DATA TO EXAMINE Block Start

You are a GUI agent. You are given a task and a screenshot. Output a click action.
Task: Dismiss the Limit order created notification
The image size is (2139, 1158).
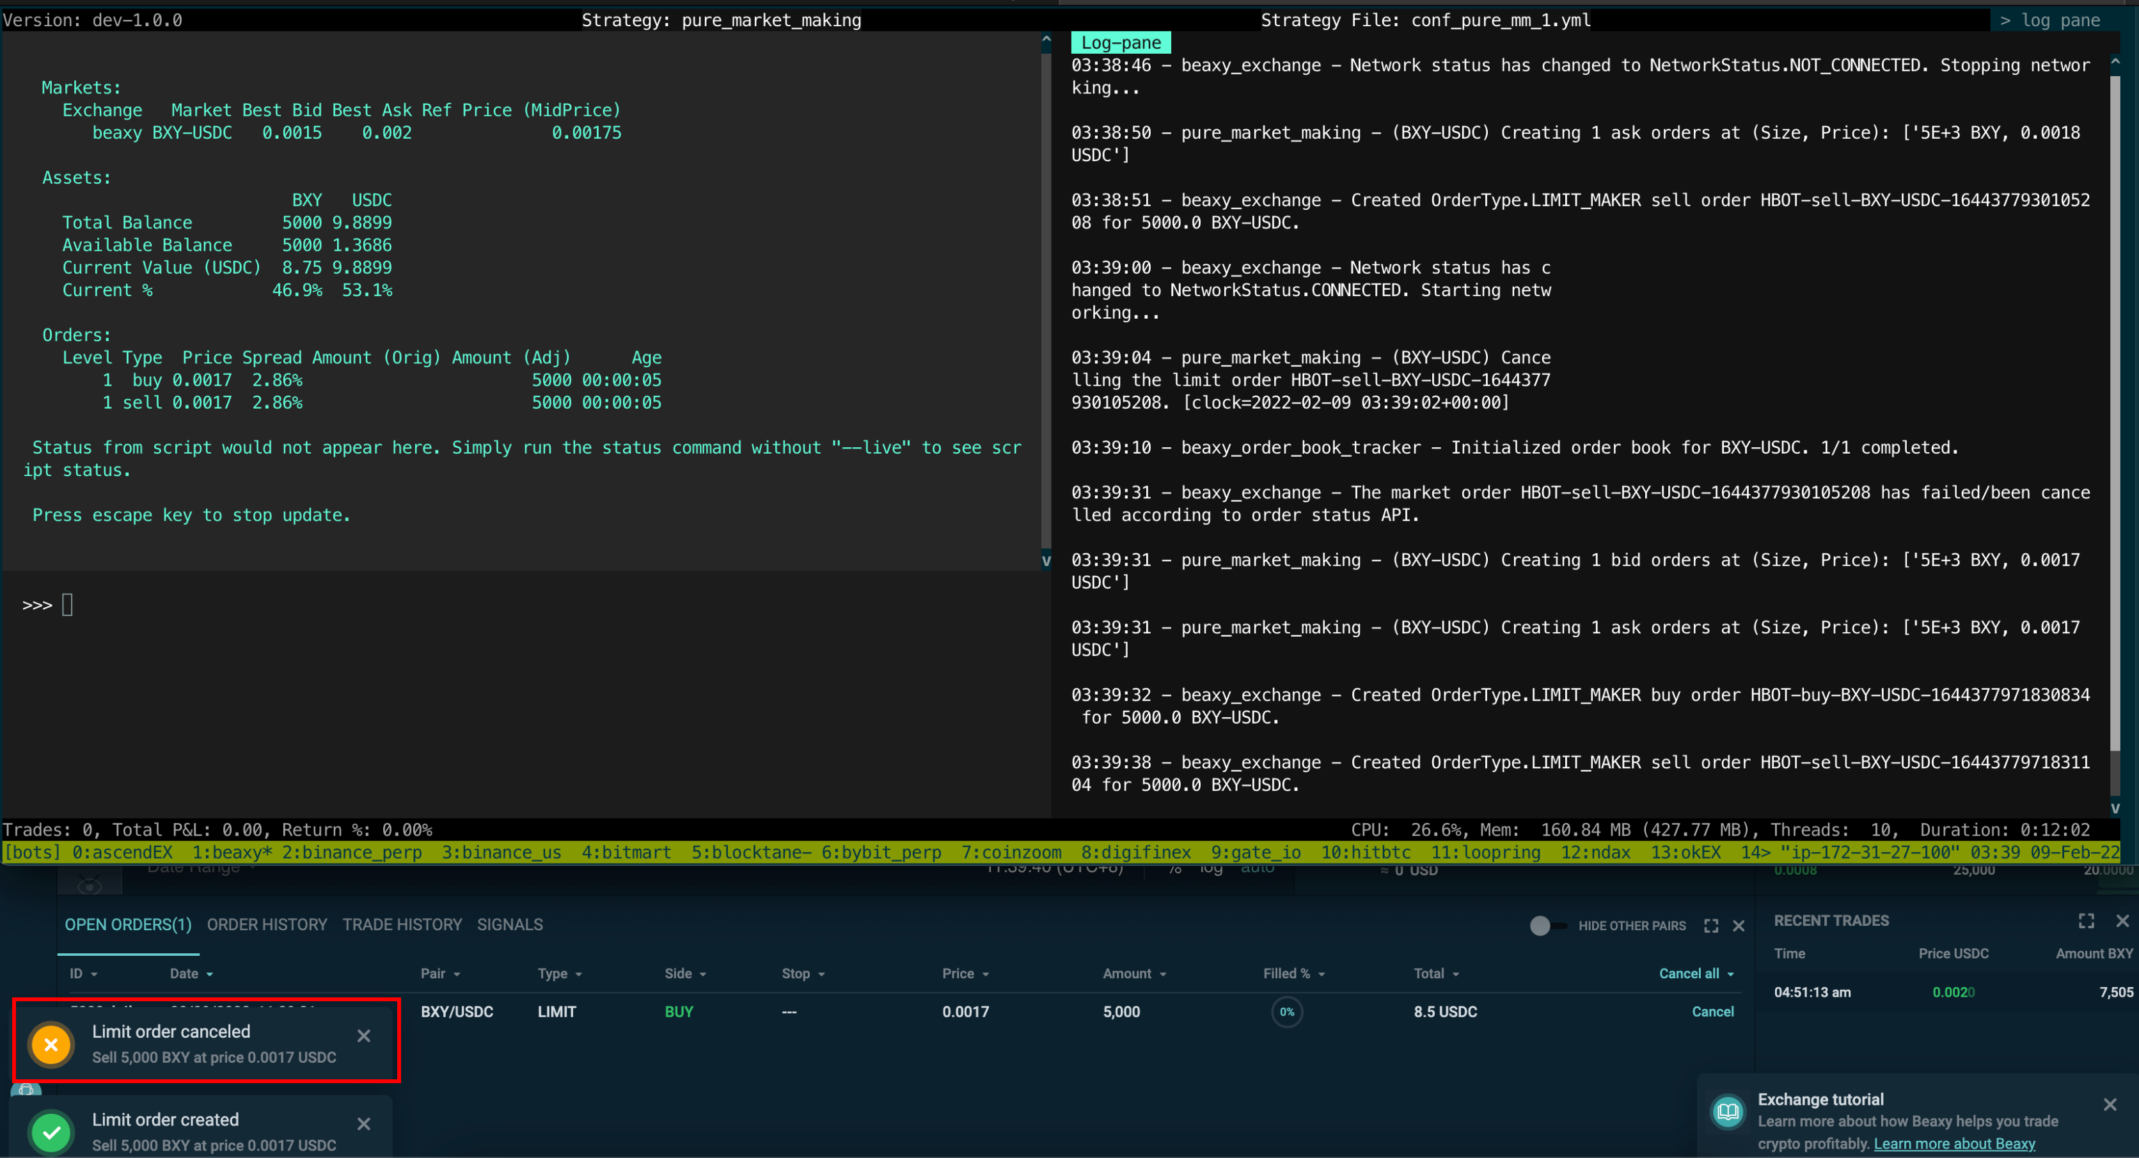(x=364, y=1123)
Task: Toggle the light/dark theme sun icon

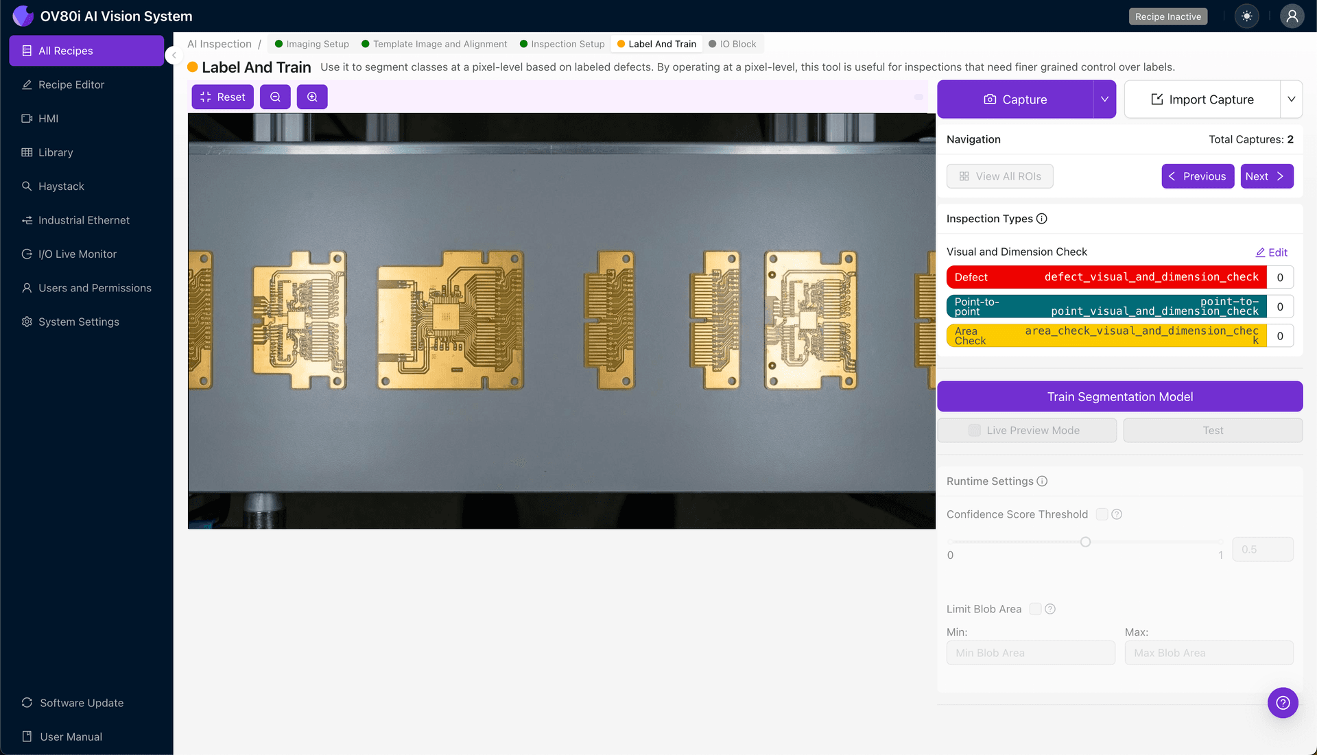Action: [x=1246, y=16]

DATA TO EXAMINE Block End

** ABOUT THIS EXERCISE **
Once the pictures are set aside, write out each record exactly.

** THE COMPLETED TASK **
You are a GUI agent. You are given a task and a screenshot. Output a click action.
Task: Dismiss the Limit order created notification
The image size is (2139, 1158).
(x=364, y=1123)
Task: Toggle the light/dark theme sun icon

Action: [x=1246, y=16]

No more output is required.